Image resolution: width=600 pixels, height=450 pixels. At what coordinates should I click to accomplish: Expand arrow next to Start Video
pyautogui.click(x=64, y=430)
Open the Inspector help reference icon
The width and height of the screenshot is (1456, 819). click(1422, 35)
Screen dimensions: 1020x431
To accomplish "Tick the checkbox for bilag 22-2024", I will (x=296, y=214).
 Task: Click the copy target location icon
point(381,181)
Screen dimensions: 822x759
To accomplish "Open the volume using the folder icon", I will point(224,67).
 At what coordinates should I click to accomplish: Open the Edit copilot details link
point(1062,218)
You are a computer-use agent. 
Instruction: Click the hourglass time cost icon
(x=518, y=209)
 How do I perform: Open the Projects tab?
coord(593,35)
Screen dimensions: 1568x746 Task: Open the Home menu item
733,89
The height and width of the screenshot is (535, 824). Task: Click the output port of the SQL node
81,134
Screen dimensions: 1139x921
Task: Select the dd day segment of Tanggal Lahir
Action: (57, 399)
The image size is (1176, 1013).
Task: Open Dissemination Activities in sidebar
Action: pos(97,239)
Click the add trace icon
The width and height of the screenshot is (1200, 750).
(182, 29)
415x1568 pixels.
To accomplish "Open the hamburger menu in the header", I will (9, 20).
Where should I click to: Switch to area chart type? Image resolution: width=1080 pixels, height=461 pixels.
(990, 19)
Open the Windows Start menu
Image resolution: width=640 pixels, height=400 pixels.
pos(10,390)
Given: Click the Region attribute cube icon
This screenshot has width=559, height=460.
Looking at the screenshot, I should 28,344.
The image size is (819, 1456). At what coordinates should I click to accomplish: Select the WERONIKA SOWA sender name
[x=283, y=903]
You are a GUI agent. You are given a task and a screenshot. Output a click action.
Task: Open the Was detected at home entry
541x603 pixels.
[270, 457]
⁂
Output the listing above without altering a single character.

### Answer space
Image resolution: width=600 pixels, height=450 pixels. At what coordinates should I click to accomplish: Expand arrow next to Start Video
pyautogui.click(x=64, y=430)
Open the Inspector help reference icon
The width and height of the screenshot is (1456, 819). click(1422, 35)
Screen dimensions: 1020x431
To accomplish "Tick the checkbox for bilag 22-2024", I will (x=296, y=214).
 Task: Click the copy target location icon
point(381,181)
Screen dimensions: 822x759
To accomplish "Open the volume using the folder icon", I will point(224,67).
 At what coordinates should I click to accomplish: Open the Edit copilot details link
point(1062,218)
You are a computer-use agent. 
Instruction: Click the hourglass time cost icon
(x=518, y=209)
 How do I perform: Open the Projects tab?
coord(593,35)
Screen dimensions: 1568x746 Task: Open the Home menu item
733,89
The height and width of the screenshot is (535, 824). Task: Click the output port of the SQL node
81,134
Screen dimensions: 1139x921
Task: Select the dd day segment of Tanggal Lahir
Action: (57, 399)
The image size is (1176, 1013).
Task: Open Dissemination Activities in sidebar
Action: pos(97,239)
Click the add trace icon
The width and height of the screenshot is (1200, 750).
(182, 29)
415x1568 pixels.
To accomplish "Open the hamburger menu in the header", I will (9, 20).
Where should I click to: Switch to area chart type? Image resolution: width=1080 pixels, height=461 pixels.
(990, 19)
Open the Windows Start menu
Image resolution: width=640 pixels, height=400 pixels.
pos(10,390)
Given: Click the Region attribute cube icon
This screenshot has width=559, height=460.
Looking at the screenshot, I should 28,344.
The image size is (819, 1456). At what coordinates should I click to accomplish: Select the WERONIKA SOWA sender name
[x=283, y=903]
You are a GUI agent. You are given a task and a screenshot. Output a click action.
Task: Open the Was detected at home entry
541x603 pixels.
[270, 457]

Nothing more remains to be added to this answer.